* Problem *
Write out every record below exactly, so that nothing differs from what is shown.

****************************************

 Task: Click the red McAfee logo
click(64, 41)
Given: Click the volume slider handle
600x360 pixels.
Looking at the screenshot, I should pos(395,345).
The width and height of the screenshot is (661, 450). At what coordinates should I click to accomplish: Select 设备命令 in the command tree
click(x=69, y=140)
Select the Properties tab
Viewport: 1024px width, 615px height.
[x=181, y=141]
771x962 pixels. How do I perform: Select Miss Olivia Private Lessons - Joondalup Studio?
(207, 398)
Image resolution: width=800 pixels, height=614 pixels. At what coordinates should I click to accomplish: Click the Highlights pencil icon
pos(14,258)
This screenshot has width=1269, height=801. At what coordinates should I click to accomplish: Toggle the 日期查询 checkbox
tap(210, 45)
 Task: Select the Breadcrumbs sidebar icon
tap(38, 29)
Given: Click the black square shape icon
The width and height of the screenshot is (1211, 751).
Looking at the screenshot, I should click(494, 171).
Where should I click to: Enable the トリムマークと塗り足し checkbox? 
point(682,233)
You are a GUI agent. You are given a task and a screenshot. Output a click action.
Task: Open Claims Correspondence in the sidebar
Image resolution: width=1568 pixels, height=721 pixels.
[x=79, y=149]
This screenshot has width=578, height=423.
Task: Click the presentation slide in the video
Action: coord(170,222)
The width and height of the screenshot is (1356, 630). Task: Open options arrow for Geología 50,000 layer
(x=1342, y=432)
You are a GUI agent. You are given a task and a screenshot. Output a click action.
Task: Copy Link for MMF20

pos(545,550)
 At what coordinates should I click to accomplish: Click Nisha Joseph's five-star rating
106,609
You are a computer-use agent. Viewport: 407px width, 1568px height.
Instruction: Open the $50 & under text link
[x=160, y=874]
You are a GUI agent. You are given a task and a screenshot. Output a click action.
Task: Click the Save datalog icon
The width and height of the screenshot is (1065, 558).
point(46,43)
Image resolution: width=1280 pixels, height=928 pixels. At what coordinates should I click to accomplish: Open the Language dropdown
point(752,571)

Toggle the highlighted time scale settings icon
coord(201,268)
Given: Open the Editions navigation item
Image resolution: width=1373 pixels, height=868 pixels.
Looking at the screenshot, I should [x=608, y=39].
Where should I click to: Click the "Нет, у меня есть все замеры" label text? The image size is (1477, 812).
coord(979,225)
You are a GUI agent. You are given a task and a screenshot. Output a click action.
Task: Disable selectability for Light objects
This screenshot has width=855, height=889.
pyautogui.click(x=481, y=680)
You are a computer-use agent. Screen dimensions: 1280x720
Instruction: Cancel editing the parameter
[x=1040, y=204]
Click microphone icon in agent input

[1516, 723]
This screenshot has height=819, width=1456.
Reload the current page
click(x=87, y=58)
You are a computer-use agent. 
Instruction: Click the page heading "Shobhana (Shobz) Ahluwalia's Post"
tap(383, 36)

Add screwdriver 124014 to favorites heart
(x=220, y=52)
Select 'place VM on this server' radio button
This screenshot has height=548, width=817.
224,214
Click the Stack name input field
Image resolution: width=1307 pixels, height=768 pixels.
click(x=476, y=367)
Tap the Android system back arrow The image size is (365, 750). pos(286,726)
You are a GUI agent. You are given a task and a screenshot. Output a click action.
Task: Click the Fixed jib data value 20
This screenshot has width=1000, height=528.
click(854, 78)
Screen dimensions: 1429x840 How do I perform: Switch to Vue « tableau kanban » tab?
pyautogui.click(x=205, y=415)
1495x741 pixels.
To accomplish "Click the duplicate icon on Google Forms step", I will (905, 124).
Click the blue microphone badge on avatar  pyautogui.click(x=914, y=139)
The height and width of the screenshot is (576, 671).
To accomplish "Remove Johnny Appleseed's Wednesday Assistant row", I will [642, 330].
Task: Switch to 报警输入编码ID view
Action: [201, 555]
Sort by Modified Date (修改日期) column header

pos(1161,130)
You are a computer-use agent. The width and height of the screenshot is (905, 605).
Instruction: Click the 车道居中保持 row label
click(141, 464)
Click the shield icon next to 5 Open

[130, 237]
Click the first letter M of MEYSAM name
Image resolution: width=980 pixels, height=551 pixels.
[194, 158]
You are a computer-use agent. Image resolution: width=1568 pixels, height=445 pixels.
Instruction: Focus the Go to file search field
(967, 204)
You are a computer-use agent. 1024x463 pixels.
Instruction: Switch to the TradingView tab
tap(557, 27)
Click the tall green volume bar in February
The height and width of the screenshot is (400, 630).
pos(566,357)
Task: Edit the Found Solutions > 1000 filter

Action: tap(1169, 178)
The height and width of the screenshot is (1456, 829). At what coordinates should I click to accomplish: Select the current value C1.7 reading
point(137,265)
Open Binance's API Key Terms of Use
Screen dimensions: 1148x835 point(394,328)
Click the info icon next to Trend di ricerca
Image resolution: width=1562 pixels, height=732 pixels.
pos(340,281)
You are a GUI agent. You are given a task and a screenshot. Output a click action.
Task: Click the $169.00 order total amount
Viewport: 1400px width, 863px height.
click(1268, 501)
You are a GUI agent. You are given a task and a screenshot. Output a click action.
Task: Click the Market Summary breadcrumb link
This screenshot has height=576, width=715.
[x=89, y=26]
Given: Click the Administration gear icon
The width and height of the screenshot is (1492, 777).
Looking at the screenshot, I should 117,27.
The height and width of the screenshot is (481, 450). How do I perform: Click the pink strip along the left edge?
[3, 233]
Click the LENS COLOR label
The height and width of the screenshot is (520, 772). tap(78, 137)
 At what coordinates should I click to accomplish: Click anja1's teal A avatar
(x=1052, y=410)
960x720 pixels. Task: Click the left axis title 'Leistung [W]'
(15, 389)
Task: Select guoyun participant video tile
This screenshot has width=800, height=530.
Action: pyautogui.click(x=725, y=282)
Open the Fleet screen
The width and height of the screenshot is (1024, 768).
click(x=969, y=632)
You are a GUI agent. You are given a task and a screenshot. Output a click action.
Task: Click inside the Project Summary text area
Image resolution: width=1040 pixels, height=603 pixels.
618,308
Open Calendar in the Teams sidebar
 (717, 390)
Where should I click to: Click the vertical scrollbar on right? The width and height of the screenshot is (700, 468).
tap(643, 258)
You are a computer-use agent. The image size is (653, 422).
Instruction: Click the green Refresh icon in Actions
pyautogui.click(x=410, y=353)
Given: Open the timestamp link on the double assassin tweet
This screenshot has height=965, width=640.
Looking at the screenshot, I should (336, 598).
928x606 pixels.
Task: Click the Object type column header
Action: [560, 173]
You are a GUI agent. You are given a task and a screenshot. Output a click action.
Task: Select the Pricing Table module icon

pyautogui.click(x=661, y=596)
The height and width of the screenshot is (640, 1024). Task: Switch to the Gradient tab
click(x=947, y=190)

****************************************

* Exercise result *
 Task: Click the red McAfee logo
click(64, 41)
Given: Click the volume slider handle
600x360 pixels.
Looking at the screenshot, I should pos(395,345).
The width and height of the screenshot is (661, 450). At what coordinates should I click to accomplish: Select 设备命令 in the command tree
click(x=69, y=140)
Select the Properties tab
Viewport: 1024px width, 615px height.
[x=181, y=141]
771x962 pixels. How do I perform: Select Miss Olivia Private Lessons - Joondalup Studio?
(207, 398)
Image resolution: width=800 pixels, height=614 pixels. At what coordinates should I click to accomplish: Click the Highlights pencil icon
pos(14,258)
This screenshot has width=1269, height=801. At what coordinates should I click to accomplish: Toggle the 日期查询 checkbox
tap(210, 45)
 Task: Select the Breadcrumbs sidebar icon
tap(38, 29)
Given: Click the black square shape icon
The width and height of the screenshot is (1211, 751).
Looking at the screenshot, I should click(494, 171).
Where should I click to: Enable the トリムマークと塗り足し checkbox? 
point(682,233)
You are a GUI agent. You are given a task and a screenshot. Output a click action.
Task: Open Claims Correspondence in the sidebar
Image resolution: width=1568 pixels, height=721 pixels.
[x=79, y=149]
This screenshot has width=578, height=423.
Task: Click the presentation slide in the video
Action: coord(170,222)
The width and height of the screenshot is (1356, 630). Task: Open options arrow for Geología 50,000 layer
(x=1342, y=432)
You are a GUI agent. You are given a task and a screenshot. Output a click action.
Task: Copy Link for MMF20

pos(545,550)
 At what coordinates should I click to accomplish: Click Nisha Joseph's five-star rating
106,609
You are a computer-use agent. Viewport: 407px width, 1568px height.
Instruction: Open the $50 & under text link
[x=160, y=874]
You are a GUI agent. You are given a task and a screenshot. Output a click action.
Task: Click the Save datalog icon
The width and height of the screenshot is (1065, 558).
point(46,43)
Image resolution: width=1280 pixels, height=928 pixels. At what coordinates should I click to accomplish: Open the Language dropdown
point(752,571)

Toggle the highlighted time scale settings icon
coord(201,268)
Given: Open the Editions navigation item
Image resolution: width=1373 pixels, height=868 pixels.
Looking at the screenshot, I should [x=608, y=39].
Where should I click to: Click the "Нет, у меня есть все замеры" label text? The image size is (1477, 812).
coord(979,225)
You are a GUI agent. You are given a task and a screenshot. Output a click action.
Task: Disable selectability for Light objects
This screenshot has width=855, height=889.
pyautogui.click(x=481, y=680)
You are a computer-use agent. Screen dimensions: 1280x720
Instruction: Cancel editing the parameter
[x=1040, y=204]
Click microphone icon in agent input

[1516, 723]
This screenshot has height=819, width=1456.
Reload the current page
click(x=87, y=58)
You are a computer-use agent. 
Instruction: Click the page heading "Shobhana (Shobz) Ahluwalia's Post"
tap(383, 36)

Add screwdriver 124014 to favorites heart
(x=220, y=52)
Select 'place VM on this server' radio button
This screenshot has height=548, width=817.
224,214
Click the Stack name input field
Image resolution: width=1307 pixels, height=768 pixels.
click(x=476, y=367)
Tap the Android system back arrow The image size is (365, 750). pos(286,726)
You are a GUI agent. You are given a task and a screenshot. Output a click action.
Task: Click the Fixed jib data value 20
This screenshot has width=1000, height=528.
click(854, 78)
Screen dimensions: 1429x840 How do I perform: Switch to Vue « tableau kanban » tab?
pyautogui.click(x=205, y=415)
1495x741 pixels.
To accomplish "Click the duplicate icon on Google Forms step", I will (905, 124).
Click the blue microphone badge on avatar  pyautogui.click(x=914, y=139)
The height and width of the screenshot is (576, 671).
To accomplish "Remove Johnny Appleseed's Wednesday Assistant row", I will [642, 330].
Task: Switch to 报警输入编码ID view
Action: [201, 555]
Sort by Modified Date (修改日期) column header

pos(1161,130)
You are a computer-use agent. The width and height of the screenshot is (905, 605).
Instruction: Click the 车道居中保持 row label
click(141, 464)
Click the shield icon next to 5 Open

[130, 237]
Click the first letter M of MEYSAM name
Image resolution: width=980 pixels, height=551 pixels.
[194, 158]
You are a computer-use agent. Image resolution: width=1568 pixels, height=445 pixels.
Instruction: Focus the Go to file search field
(967, 204)
You are a computer-use agent. 1024x463 pixels.
Instruction: Switch to the TradingView tab
tap(557, 27)
Click the tall green volume bar in February
The height and width of the screenshot is (400, 630).
pos(566,357)
Task: Edit the Found Solutions > 1000 filter

Action: tap(1169, 178)
The height and width of the screenshot is (1456, 829). At what coordinates should I click to accomplish: Select the current value C1.7 reading
point(137,265)
Open Binance's API Key Terms of Use
Screen dimensions: 1148x835 point(394,328)
Click the info icon next to Trend di ricerca
Image resolution: width=1562 pixels, height=732 pixels.
pos(340,281)
You are a GUI agent. You are given a task and a screenshot. Output a click action.
Task: Click the $169.00 order total amount
Viewport: 1400px width, 863px height.
click(1268, 501)
You are a GUI agent. You are given a task and a screenshot. Output a click action.
Task: Click the Market Summary breadcrumb link
This screenshot has height=576, width=715.
[x=89, y=26]
Given: Click the Administration gear icon
The width and height of the screenshot is (1492, 777).
Looking at the screenshot, I should 117,27.
The height and width of the screenshot is (481, 450). How do I perform: Click the pink strip along the left edge?
[3, 233]
Click the LENS COLOR label
The height and width of the screenshot is (520, 772). tap(78, 137)
 At what coordinates should I click to accomplish: Click anja1's teal A avatar
(x=1052, y=410)
960x720 pixels. Task: Click the left axis title 'Leistung [W]'
(15, 389)
Task: Select guoyun participant video tile
This screenshot has width=800, height=530.
Action: pyautogui.click(x=725, y=282)
Open the Fleet screen
The width and height of the screenshot is (1024, 768).
click(x=969, y=632)
You are a GUI agent. You are given a task and a screenshot. Output a click action.
Task: Click inside the Project Summary text area
Image resolution: width=1040 pixels, height=603 pixels.
618,308
Open Calendar in the Teams sidebar
 (717, 390)
Where should I click to: Click the vertical scrollbar on right? The width and height of the screenshot is (700, 468).
tap(643, 258)
You are a computer-use agent. The image size is (653, 422).
Instruction: Click the green Refresh icon in Actions
pyautogui.click(x=410, y=353)
Given: Open the timestamp link on the double assassin tweet
This screenshot has height=965, width=640.
Looking at the screenshot, I should (336, 598).
928x606 pixels.
Task: Click the Object type column header
Action: [560, 173]
You are a GUI agent. You are given a task and a screenshot. Output a click action.
Task: Select the Pricing Table module icon

pyautogui.click(x=661, y=596)
The height and width of the screenshot is (640, 1024). Task: Switch to the Gradient tab
click(x=947, y=190)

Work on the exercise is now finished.